··· Extract to read
China is considering the creation of a national-level mergers and acquisitions (M&A) fund as part of a broader effort to accelerate technology innovation and rebalance economic growth, according to Xinhua News Agency. The move comes as policymakers roll out fresh measures to boost domestic demand and strengthen high-tech industries, against the backdrop of intensifying strategic competition with the United States.

A senior official from the National Development and Reform Commission (NDRC) said the proposed fund would help optimise government-backed investment vehicles and improve how capital is directed, with the aim of accelerating the development of what Beijing calls “new quality productive forces”—a term that broadly covers advanced and emerging technologies.

A policy shift ahead of the next five-year plan

Officials said they are now drafting an implementation plan to expand domestic demand from 2026 to 2030, a period that will define China’s next five-year economic blueprint. The NDRC said the plan will focus on better aligning consumption, investment and industrial policy, signalling a more coordinated approach to growth after years of reliance on exports and infrastructure spending.

A series of large-scale projects in high-tech industries will also be launched over the coming five years. Advanced manufacturing already accounts for more than 17% of the added value of large-scale industries, officials said, highlighting how central the sector has become to China’s economic strategy.

“We believe that consumption and investment, technology and industry, and urban and rural development will all unleash significant development potential,” said Zhou Chen, head of the NDRC’s department of national economy. He pointed to new energy, aerospace, biomanufacturing and artificial intelligence as areas poised for faster expansion.

The idea of a national M&A fund marks an evolution in China’s policy toolkit. Officials said they would take cues from the national venture capital fund launched in December, which focuses on early-stage technology startups, while studying the creation of an M&A vehicle to speed up industrial upgrading.
······
• Jobs:
[1] Name every area that Zhou Chen identifies in the report on China's proposed M&A fund as poised for faster expansion.
[2] Answer these from the report on China's proposed M&A fund:
(a) Which years will the implementation plan to expand domestic demand cover?
(b) What share of the added value of large-scale industries does advanced manufacturing already account for?
(c) In which month was the national venture capital fund launched?
··· Available data
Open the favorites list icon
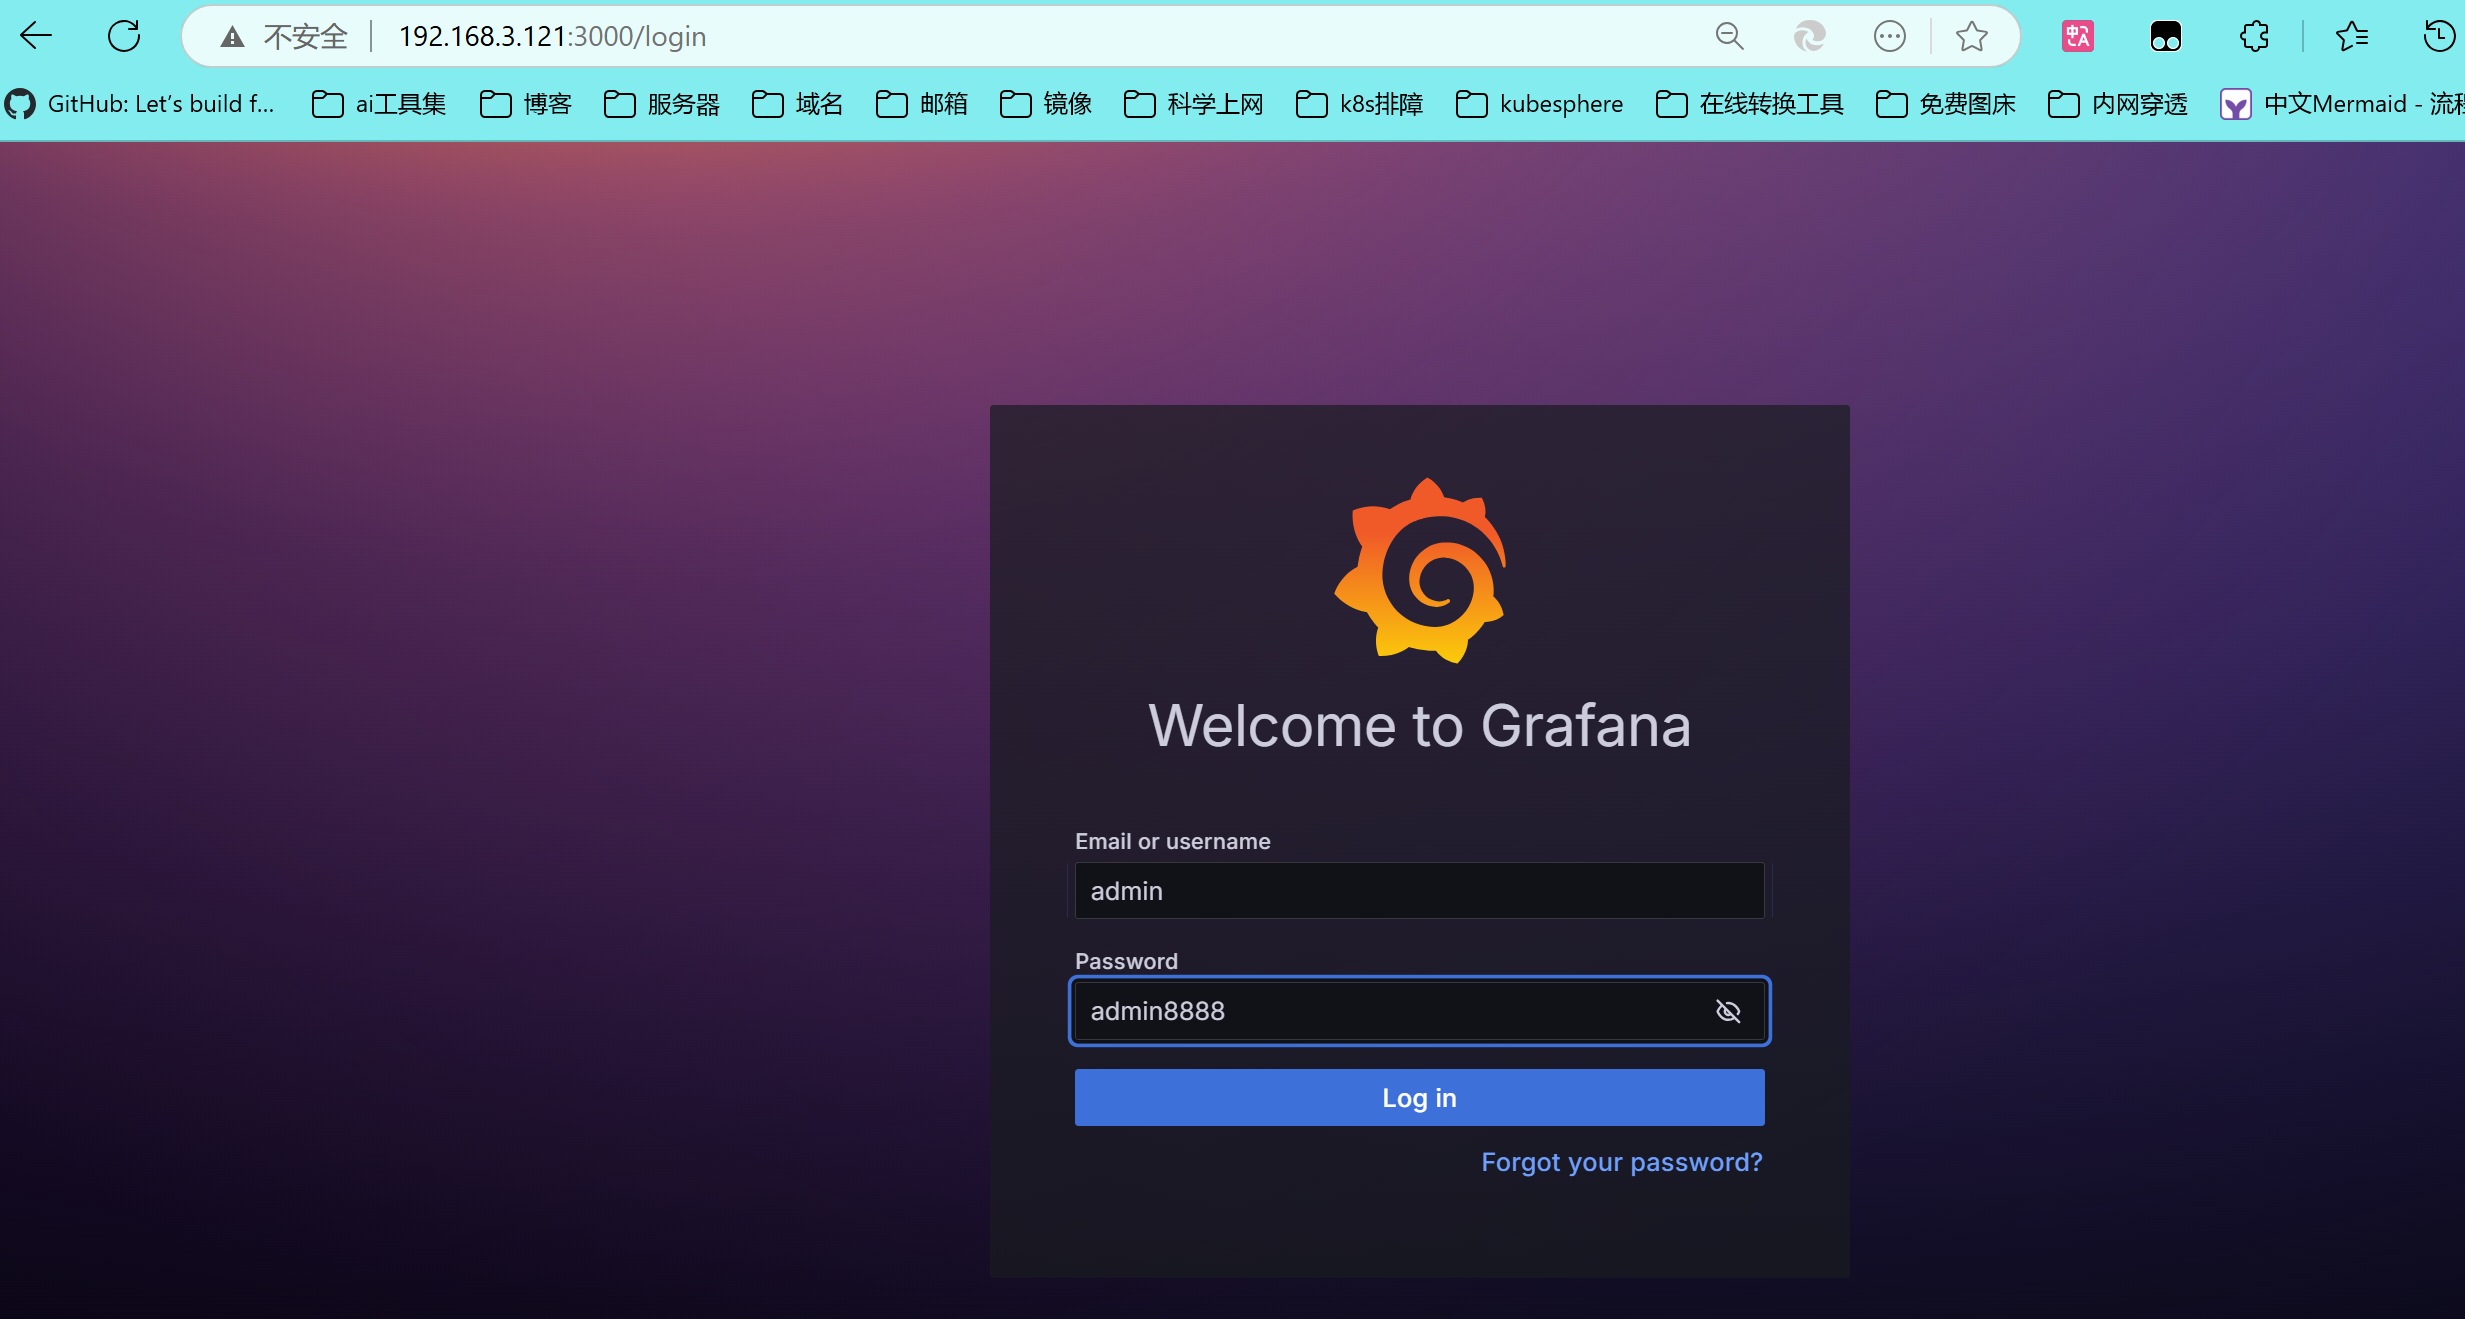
······
• Expected responses:
[1] New energy, aerospace, biomanufacturing and artificial intelligence.

[2]
(a) 2026 to 2030.
(b) More than 17%.
(c) December.